* **RECORDED DATA**:
=== Begin Enclosure ===
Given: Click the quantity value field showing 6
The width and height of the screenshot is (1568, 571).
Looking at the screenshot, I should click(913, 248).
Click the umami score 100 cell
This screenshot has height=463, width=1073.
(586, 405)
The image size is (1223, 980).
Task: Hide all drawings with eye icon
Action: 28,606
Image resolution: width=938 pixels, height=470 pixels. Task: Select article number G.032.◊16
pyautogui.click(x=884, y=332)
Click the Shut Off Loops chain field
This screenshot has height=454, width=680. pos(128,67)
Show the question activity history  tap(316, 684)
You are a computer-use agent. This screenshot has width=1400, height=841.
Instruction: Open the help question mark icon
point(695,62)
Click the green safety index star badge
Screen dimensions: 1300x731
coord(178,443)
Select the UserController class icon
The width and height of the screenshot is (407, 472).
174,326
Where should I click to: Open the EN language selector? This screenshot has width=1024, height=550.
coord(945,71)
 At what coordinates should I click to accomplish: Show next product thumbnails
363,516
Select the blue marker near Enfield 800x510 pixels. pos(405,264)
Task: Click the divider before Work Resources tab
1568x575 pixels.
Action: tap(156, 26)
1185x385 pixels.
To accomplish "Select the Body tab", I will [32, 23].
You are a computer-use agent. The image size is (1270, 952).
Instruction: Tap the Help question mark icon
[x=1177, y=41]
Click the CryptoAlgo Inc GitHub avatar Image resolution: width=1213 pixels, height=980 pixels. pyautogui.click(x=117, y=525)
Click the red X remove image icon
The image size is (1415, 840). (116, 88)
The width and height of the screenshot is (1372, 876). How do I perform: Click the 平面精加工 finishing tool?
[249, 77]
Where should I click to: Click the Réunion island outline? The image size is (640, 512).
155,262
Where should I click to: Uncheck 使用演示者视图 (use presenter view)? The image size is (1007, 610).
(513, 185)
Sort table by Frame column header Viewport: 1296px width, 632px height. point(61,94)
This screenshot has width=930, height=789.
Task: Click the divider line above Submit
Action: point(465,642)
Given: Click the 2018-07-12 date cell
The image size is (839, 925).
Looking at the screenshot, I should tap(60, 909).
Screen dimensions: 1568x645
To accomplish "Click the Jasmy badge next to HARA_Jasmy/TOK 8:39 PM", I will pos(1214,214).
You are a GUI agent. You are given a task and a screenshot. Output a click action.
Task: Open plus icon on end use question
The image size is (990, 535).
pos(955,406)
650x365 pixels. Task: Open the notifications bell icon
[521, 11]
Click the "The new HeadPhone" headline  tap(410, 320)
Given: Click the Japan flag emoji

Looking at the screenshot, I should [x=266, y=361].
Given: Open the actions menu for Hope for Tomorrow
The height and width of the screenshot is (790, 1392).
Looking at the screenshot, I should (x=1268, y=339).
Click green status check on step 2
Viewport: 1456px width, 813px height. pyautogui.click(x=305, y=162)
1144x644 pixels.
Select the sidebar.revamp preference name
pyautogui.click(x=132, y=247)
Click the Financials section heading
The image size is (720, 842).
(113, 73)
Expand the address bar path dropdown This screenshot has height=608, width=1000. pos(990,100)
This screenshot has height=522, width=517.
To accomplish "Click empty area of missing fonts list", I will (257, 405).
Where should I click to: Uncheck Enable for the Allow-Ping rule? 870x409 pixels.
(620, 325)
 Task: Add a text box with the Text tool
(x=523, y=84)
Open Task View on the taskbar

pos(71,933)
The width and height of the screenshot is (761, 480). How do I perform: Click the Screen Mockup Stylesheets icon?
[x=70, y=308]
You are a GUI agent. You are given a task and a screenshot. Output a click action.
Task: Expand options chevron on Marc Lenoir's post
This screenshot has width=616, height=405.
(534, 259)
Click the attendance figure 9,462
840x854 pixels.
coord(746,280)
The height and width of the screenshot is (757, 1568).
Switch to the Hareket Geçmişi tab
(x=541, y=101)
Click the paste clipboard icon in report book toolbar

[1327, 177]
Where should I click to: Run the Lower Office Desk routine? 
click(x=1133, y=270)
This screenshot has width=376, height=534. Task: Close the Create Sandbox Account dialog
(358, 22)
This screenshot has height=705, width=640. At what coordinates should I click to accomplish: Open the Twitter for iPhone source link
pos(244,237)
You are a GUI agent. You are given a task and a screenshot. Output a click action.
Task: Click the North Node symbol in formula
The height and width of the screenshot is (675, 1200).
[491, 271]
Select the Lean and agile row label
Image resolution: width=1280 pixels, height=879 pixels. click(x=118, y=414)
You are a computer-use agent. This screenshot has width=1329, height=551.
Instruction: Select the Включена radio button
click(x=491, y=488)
=== End Enclosure ===
* **WORK TO COMPLETE**: Check every line above for the string "computer" and copy those that have it.

* **TASK RESPONSE**:
You are a computer-use agent. This screenshot has width=1400, height=841.
You are a computer-use agent. The image size is (1270, 952).
You are a computer-use agent. This screenshot has width=1329, height=551.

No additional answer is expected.